Amazon’s Alexa is set to receive a major upgrade that will bring its conversational capabilities more in line with modern chatbots like Google Bard or OpenAI’s ChatGPT, Dave Limp, SVP of Amazon Devices & Services, announced during the company’s 2023 Devices event on Wednesday. The long-running digital assistant will soon be driven by a purpose-built large language model that will be available in nearly every new Echo device.
“Our latest model has been specifically optimized for voice,” Limp told the assembled crowd, “and the things we know our customers love — like having access to real-time information, efficiently controlling their smart home, and getting the most out of their home entertainment.”
Amazon is itself no stranger to genAI technology, having spent more than a decade researching its “ambient intelligence” systems. Generative AI models, specifically Alexa Teacher, have long driven the background functions of Alexa devices. “With generative AI within reach, we started doubling down on the home about nine years ago, and we had an epiphany, ” Limp said. “We realized that all the investments in the R&D in the consumer electronics industry was being funneled into mobile phones. The SOCs, the displays, the chip sets, the sensors — it was be optimized to the phone.”
“That was understandable,” he conceded. “It’s a multi-billion-dollar-a-year industry. But at the same time, the place where you spend the vast majority of your life — your home — was virtually forgotten.”
The new model will be both “larger and more generalized,” Limp said, and will “help us take the next steps towards a remarkably different customer experience.” To that end, Amazon set out to design the LLM based on five foundational capabilities and then tune the model specifically for voice applications rather than mobile screens.

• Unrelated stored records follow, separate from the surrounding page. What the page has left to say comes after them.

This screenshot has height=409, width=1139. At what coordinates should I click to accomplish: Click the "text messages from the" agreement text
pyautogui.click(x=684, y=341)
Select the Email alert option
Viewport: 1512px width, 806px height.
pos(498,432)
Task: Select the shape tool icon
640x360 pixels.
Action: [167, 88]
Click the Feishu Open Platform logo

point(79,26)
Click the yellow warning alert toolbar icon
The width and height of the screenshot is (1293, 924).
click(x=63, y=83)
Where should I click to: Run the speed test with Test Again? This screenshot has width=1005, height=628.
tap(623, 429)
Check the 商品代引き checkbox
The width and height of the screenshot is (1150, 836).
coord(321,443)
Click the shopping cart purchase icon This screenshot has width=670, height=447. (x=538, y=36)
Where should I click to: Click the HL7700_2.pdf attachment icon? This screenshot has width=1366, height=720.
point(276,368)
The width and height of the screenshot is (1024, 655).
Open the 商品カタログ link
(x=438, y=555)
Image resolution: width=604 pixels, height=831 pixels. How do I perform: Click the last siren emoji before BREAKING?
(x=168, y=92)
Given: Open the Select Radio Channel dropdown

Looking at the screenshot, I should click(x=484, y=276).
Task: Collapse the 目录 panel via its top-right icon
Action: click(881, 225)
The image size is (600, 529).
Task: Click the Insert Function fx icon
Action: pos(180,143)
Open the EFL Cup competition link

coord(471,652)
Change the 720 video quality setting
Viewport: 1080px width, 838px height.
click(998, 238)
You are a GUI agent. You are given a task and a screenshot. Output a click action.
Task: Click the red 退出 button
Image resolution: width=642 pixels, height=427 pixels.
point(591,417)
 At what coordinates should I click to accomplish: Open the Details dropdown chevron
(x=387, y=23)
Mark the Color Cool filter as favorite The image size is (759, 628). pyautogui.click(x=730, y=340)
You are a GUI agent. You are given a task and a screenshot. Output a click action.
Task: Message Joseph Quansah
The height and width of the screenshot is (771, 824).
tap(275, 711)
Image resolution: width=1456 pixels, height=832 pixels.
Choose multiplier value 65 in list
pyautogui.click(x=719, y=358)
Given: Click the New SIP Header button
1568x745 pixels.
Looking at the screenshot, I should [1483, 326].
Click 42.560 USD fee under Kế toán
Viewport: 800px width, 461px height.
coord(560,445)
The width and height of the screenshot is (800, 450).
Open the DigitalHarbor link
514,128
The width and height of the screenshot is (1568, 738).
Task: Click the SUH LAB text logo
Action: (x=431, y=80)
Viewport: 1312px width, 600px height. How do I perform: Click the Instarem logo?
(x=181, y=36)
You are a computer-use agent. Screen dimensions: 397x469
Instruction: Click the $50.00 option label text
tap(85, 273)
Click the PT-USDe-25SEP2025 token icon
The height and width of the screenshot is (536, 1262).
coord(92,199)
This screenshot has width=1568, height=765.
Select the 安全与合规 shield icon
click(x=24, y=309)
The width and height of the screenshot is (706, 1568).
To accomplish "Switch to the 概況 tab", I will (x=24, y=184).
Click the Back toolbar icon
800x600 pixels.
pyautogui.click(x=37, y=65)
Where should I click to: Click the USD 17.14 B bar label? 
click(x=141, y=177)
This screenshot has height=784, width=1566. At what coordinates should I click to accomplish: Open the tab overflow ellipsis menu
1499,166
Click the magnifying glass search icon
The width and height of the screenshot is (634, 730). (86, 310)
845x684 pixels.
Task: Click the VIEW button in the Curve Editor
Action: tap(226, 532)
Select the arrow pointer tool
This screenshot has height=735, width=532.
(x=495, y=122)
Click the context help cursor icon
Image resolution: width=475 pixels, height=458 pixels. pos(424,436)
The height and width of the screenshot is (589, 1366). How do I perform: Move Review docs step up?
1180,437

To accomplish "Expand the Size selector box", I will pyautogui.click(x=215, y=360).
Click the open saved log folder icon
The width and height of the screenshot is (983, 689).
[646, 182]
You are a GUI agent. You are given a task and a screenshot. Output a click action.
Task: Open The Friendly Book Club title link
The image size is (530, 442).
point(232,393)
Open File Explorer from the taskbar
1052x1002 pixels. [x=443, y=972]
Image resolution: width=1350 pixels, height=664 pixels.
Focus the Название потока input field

The voice optimizations simply mean that you won’t have to repeat Alexa every time you talk to it. Customers enrolled in the company’s Visual ID system will just need to face the screen before they start talking. What’s more, the new Alexa will be more forgiving of stumbling or pause-filled speech, and it will soon modulate its tone and emotion based on the context of the conversation.
The LLM will also be “connected to hundreds of thousands of real-world devices and services via APIs,” the company’s release reads. “It also enhances Alexa’s ability to process nuance and ambiguity—much like a person would—and intelligently take action.” As such, users will soon be able to program complex requests, like “Alexa, every weeknight at 9 PM, make an announcement that it’s bedtime for the kids, dim the lights upstairs, turn on the porch light, and switch on the fan in the bedroom,” all using just spoken commands.
Limp tried to show off those natural conversation capabilities during an on-stage demonstration Wednesday, however the Alexa was not particularly cooperative, patently ignoring two of Limp’s spoken prompts which required him to sheepishly repeat himself.
The new model is far from Amazon’s only genAI project. The company recently released a generative model to help its e-commerce sellers write product listings as well as incorporated a slew of AI-based features into its Thursday Night Football broadcasts at the start of the NFL season. The company has also weathered criticism from the Writers Guild of America over the retailer’s allowance of AI-generated book listings which infringe heavily upon copyrighted works (and occasionally recommend eating suspect mushrooms).
The new LLM will be available to existing Echo owners as part of a free preview on the devices they already own as well on every new Echo device sold, starting in 2024.